## Written exercise 1
According to the text on metallic coatings, what share of vehicle production in Germany uses waterborne basecoats?

## Extract
--------------------

Before discussing some of the challenges facing metallic coating aesthetics, it is important to review the properties that promote optimum appearance. First, optimum metallic appearance will only come from a high-quality, well-designed aluminum flake pigment. Today, aluminum pigments used in OEM automotive coatings are almost exclusively lenticular in shape, with smooth surfaces and narrow particle size distributions. Along with these characteristics, it is also desirable to possess a degree of "toughness" or resistance to degradation. This combination of characteristics not only offers the potential for good appearance, but also good performance. A second critical requirement is optimizing flake orientation through proper paint application techniques. Alignment must be parallel to the film surface and substrate to maximize "head-on brightness" and create the "travel" that is so desirable in metallic finishes.

Optimized metallic appearance has been challenged by two factors:
  • The move toward environmentally friendly coatings, and

  • Production line engineering/application advancements.
The drive toward environmentally friendly coatings is certainly not a recent initiative, and is well advanced in terms of VOC reduction. Increasing vehicle solids or utilizing compliant waterborne coatings continues to effectively address VOC issues, although efforts continue for further improvement. In fact, today there is a higher degree of emphasis being placed on 100% solids coatings (powder coatings) for many ancillary automotive components. Each of these two directions, high solids and waterborne, have challenged aluminum pigment manufacturers to develop improvements and modifications in the pigment to overcome several issues.

Higher-solids coatings lack the solvent and resulting film shrinkage so necessary for good flake orientation. Silberline has addressed this issue through the continuous development of new pigment grades with greater head-on brightness and metallic travel. The most recent innovation is a family of grades based on a very smooth, lenticular surface with extremely narrow particle size distribution, known as Sparkle Silver® Ultra.

While improving flake appearance helps in solving high-solids appearance deficiencies, powder coatings, the ultimate high-solids coating, raise the bar by creating the ultimate challenge for flake orientation. The absence of solvent results in very little opportunity for the flake to move after application and orient in the preferred plane. A high level of research is presently underway to address this issue, much of it involving modification of the flake's surface chemistry. Through attachment of polymers to the flake surface, a unique interaction with the powder coating system is possible, resulting in improved appearance and performance. The Holy Grail for metallic powder coatings is to achieve an appearance identical to solvent-based metallic coatings - and the potential for success has never been greater!

Waterborne coatings present an altogether different set of needs for flake producers, most notably the requirement to suppress the generation of hydrogen gas. Aluminum flake, unless passivated, can react and cause coating failures. Finding a solution has been a priority due to the increasing popularity of aqueous systems in automotive basecoats.

Pigment manufacturers, as well as coatings manufacturers supplying the auto industry, have developed a portfolio of technologies that run the gamut from organic phosphates (AquaPaste™) to inorganic surface treatments (SilBerCotes™). Additionally, the technology ranges from pre-passivation of the pigment to actual passivation during the paint-making process (in situ passivation). In total, achieving acceptable waterborne metallic performance has occupied, and continues to occupy, much research time in an effort toward continual improvement. On a global basis, automotive OEM coatings are now moving more to this technology as a solution for environmental regulations. Germany has taken global leadership in waterborne technology with close to 80% of all vehicle production utilizing waterborne basecoats.

--------------------

## Raw data
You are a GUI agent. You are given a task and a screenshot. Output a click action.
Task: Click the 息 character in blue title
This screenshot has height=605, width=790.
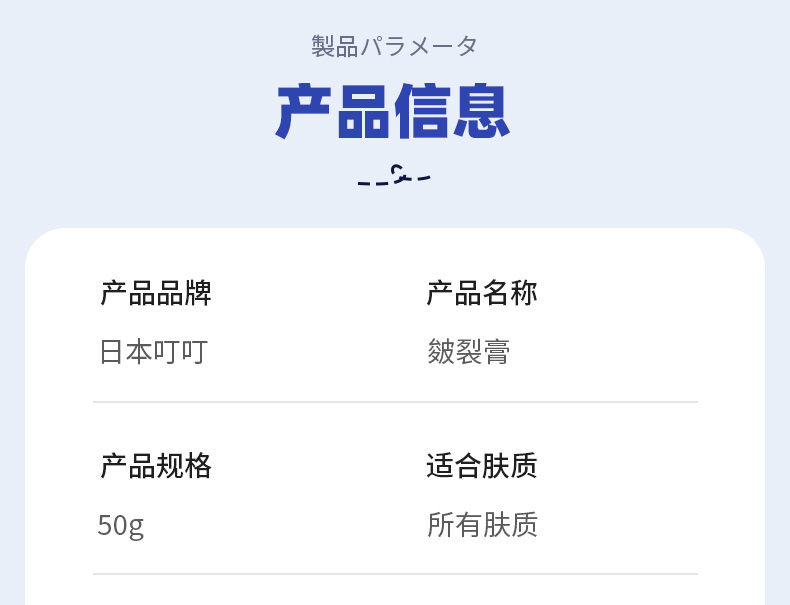482,111
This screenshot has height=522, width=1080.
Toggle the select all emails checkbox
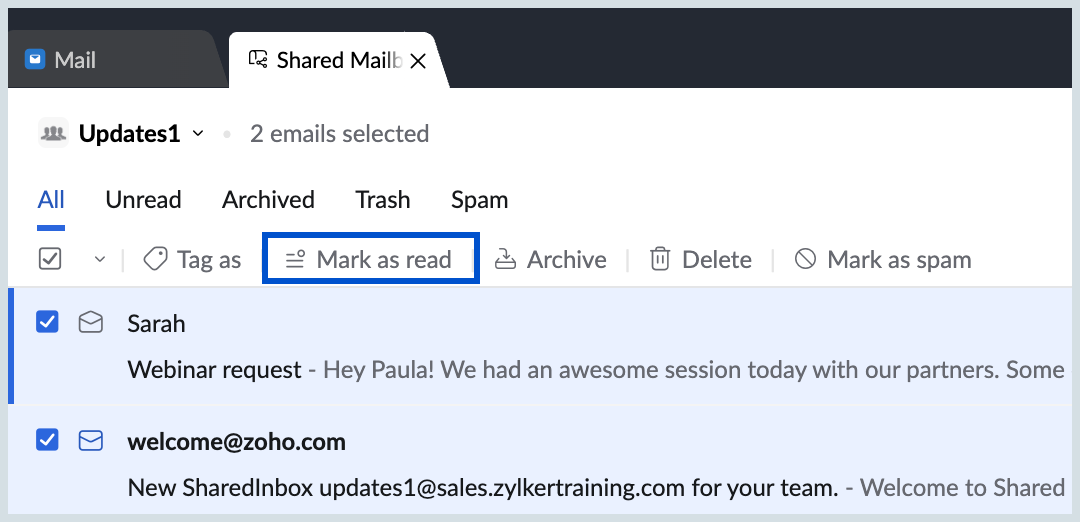(x=50, y=260)
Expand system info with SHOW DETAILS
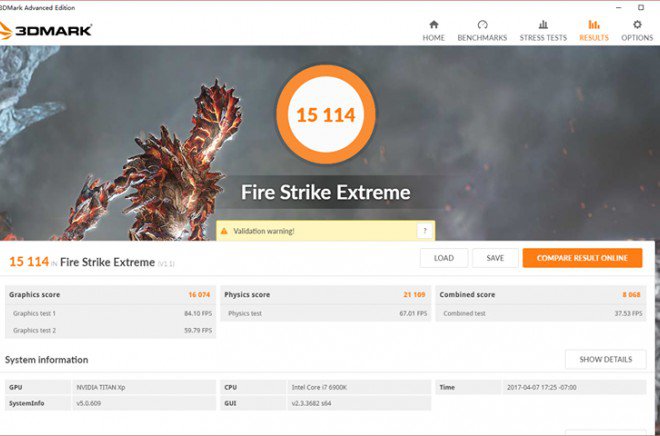660x436 pixels. [605, 359]
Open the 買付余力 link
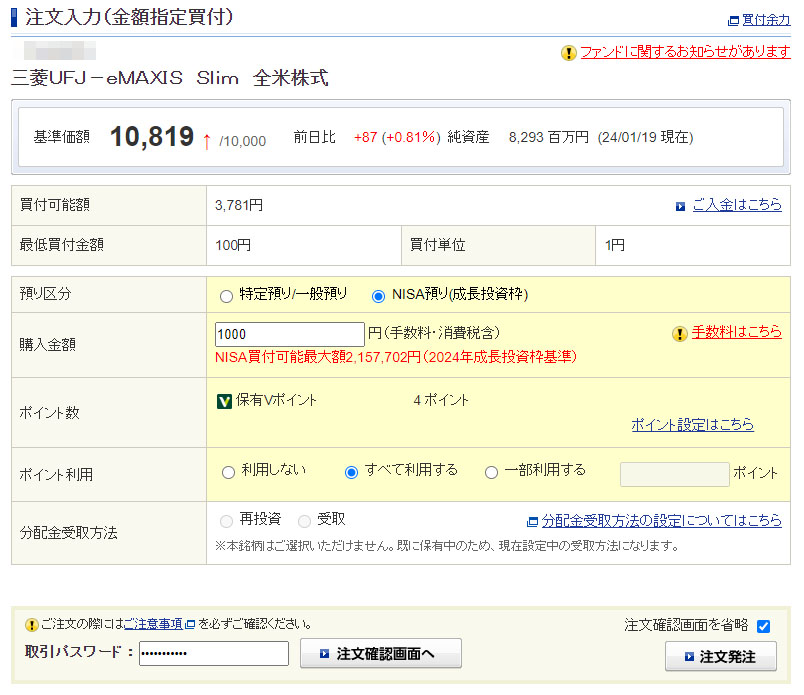 pos(767,20)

--------------------

## Written exercise 2
Turn the lines of the records running from the line that contains "Expand system info with SHOW DETAILS" through the end of the records, inclusive, into a numbered list, leaving out blank lines and the pictures.

## Solution 1
Close to 80%

## Solution 2
1. Expand system info with SHOW DETAILS
2. 660x436 pixels. [605, 359]
3. Open the 買付余力 link
4.  pos(767,20)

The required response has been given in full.